In a news release Thursday, Elder Caussé shared a statement regarding his new role within the church: “I’ve always had a testimony of Jesus Christ. He’s always been in the center of my life. I know Jesus Christ lives. And I know he’s our Savior and Redeemer. What a wonderful thing it is to be a witness of Christ. That’s the best responsibility or stewardship we might have in our lives.”
Elder Caussé and his wife, alongside three of their children, had moved to Germany in 2008 to assume his duties as General Authority for the church. After joining the Presiding Bishopric, they relocated to the United States. In Thursday’s news release, after Elder Caussé was ordained as an apostle, he addressed that regardless of how their relocation affected their children, they never complained about it: “That was not an easy thing to do. We admire them for being so consecrated.” He continued: “They moved with us and changed life. And those who stayed in France, we admire them for not having their parents nearby for, now, 17 years.” Valérie said how the children who stayed back in France had encouraged them, adding, one of their daughters used to cry every night. However, their children never wanted to worry their parents. Valérie proclaimed she and Elder Gerald Causse were proud of their children.

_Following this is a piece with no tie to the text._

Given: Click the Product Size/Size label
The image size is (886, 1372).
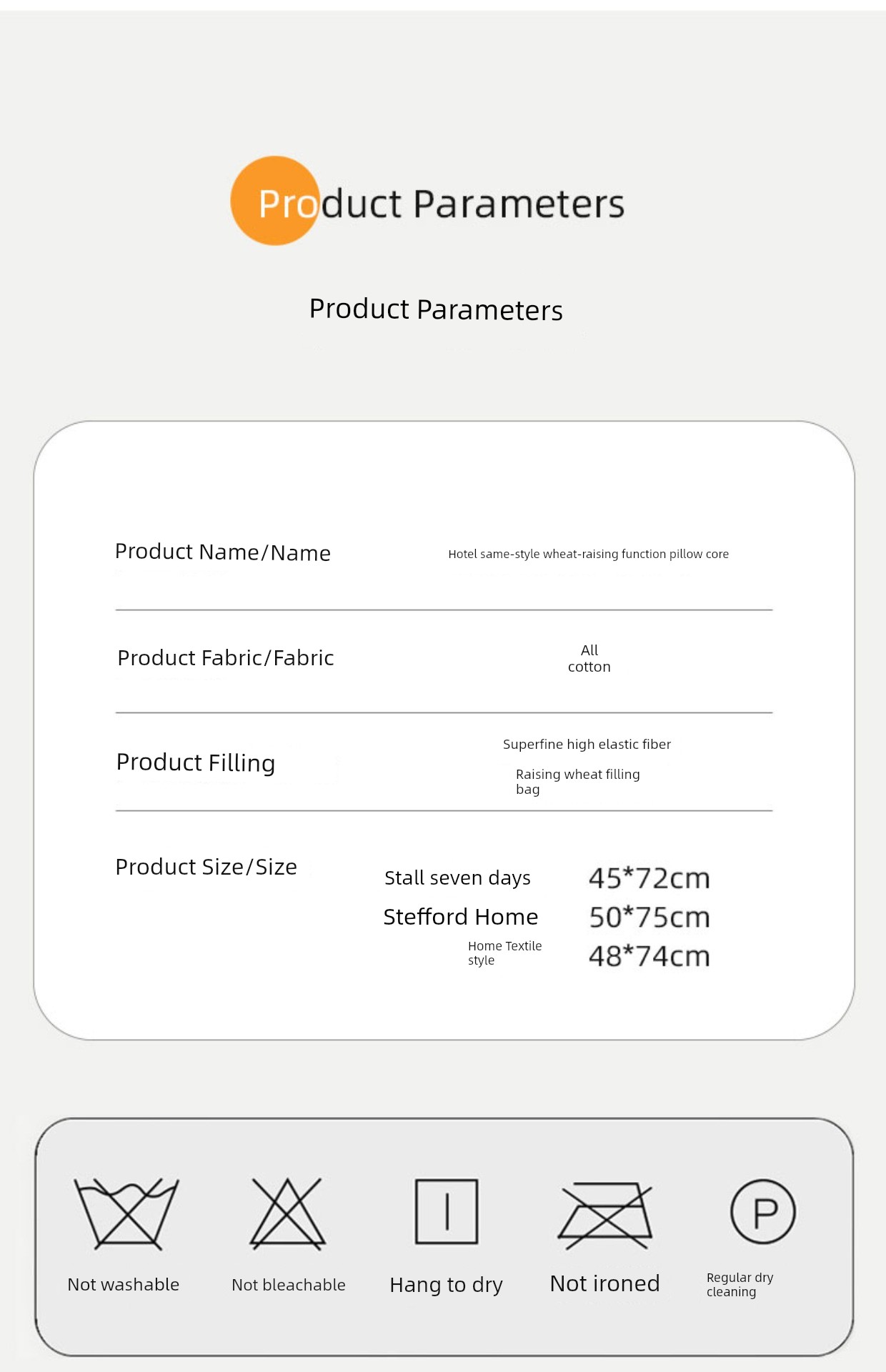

Elder Caussé, as Presiding Bishop in The Church of Jesus Christ of Latter-day Saints, oversaw its finances and a global temple building boom. With his appointment, he joins the order of succession to the church presidency, which is decided by seniority in the Quorum of the Twelve.
A native of France, Caussé spent the past decade as the Presiding Bishop who managed the church’s money and welfare programs. Under his leadership, the church increased its humanitarian spending and dotted the globe with sacred temples where the faith’s most sacred ceremonies take place. The Church does not disclose or discuss its finances. The financial interests of the Church include real estate, farms, publishing, life insurance, nonprofits, universities, a Polynesian cultural center in Hawaii and an upscale open-air shopping mall in Salt Lake City. Elder Caussé has at times been the Church official tasked with defending the church’s privacy surrounding its finances, saying in 2020, “We really consider those funds as belonging to the Lord.”
He fills a vacancy in the Quorum of the Twelve left by the recent death of President Russell M. Nelson and the appointment last month of a new president, 93-year-old President Dallin H. Oaks. In the first significant difference from President Nelson’s presidency, President Oaks announced during the faith’s recent general conference that the church will slow the announcement of new temples. The apostles, who are called to serve for life, tend to be older men who have achieved success in occupations outside the church. Elder Caussé was the general manager of Pomona, a food distribution company in France. The last three chosen for the Quorum of the Twelve before him were a U.S. State Department official, an accountant for multinational corporations, and a board member of charities and schools.